RICHMOND, Va. — Richmond Public School Superintendent Jason Kamras presented four scheduling options if in-person classes were to resume in September. The options are based on Governor Ralph Northam’s reopening guidance when Richmond is expected to be in Phase Three in the Fall.
All four options would split the student populations of each school in half. The plans differ by which days of the week the groups would attend class in-person, according to a presentation available on the Richmond School Board’s website.
An online survey based on early data showed parents were more likely to support “Schedule 2.” Half of a school’s students would attend class on Mondays and Tuesdays and the other half on Wednesday and Thursday with virtual learning on Fridays.

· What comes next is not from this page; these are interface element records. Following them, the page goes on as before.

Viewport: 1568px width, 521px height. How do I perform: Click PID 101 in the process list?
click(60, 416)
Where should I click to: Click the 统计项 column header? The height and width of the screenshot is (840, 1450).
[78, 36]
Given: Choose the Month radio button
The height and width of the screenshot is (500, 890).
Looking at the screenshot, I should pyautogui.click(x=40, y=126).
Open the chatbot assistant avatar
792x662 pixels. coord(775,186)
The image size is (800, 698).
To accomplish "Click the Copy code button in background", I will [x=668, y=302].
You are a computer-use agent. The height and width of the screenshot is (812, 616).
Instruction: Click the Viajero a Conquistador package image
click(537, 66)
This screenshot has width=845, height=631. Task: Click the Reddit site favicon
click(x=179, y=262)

The classrooms would be cleaned on Tuesday evening.
The survey showed parents were least likely to support “Schedule 3,” which included some students attending class on Saturdays.
The scenarios were expected to be discussed during a virtual School Board meeting Monday evening.
Greg Muzik, the principal at Mary Munford Elementary School in the Museum District, sits on a committee of principals tasked with safely reopening his school in the Fall.
“Ideally, we'd open up with everybody coming back to school for the first day of school,” he said. “Staff have concerns, parents have concerns, everybody, including all my teachers really want to get kids back in school.”
Muzik spoke to CBS 6 in May after he and his wife tested positive for COVID-19. He believed he may have contracted the virus at a laptop distribution event at his school.
“I’m doing great and my wife is doing great — much better,” he stated.
The longtime Munford principal said he hears from parents and their concerns about reopening nearly every day.
“For parents, a lot of the options are partial opening. That doesn't really alleviate the issue of what do you do with your kids if you have to go to work,” Muzik explained.
He hasn’t yet supported one scheduling option over another, but shared his concerns about social distancing guidelines and requirements.
“At a school like mine, I don't know that I could put 12 to 14 kids in a classroom and having the six feet apart,” Muzik said. “Space-wise in the classroom, if you really wanted to keep kids six-feet apart then that takes a lot of room.”
Under Phase Three, physical distance should be created between children on school buses when possible by limiting the capacity to optimize the distance between students.
“When you look at what they recommend for transportation with one child in the seat and every other seat that does not fit very many kids on a school bus,” Muzik said.
On Facebook, one parent asked, “Is the assumption that the number of buses triple?”
Another parent commented, “What time would buses be picking students up if they have to double back?”
Muzik acknowledged that these options are preliminary and could change depending on the severity of the coronavirus in September.
“I’m hopeful that we really will have some face-to-face [instruction]. There's a really high level of motivation from the teachers that I work with about getting the kids back in school,” he said.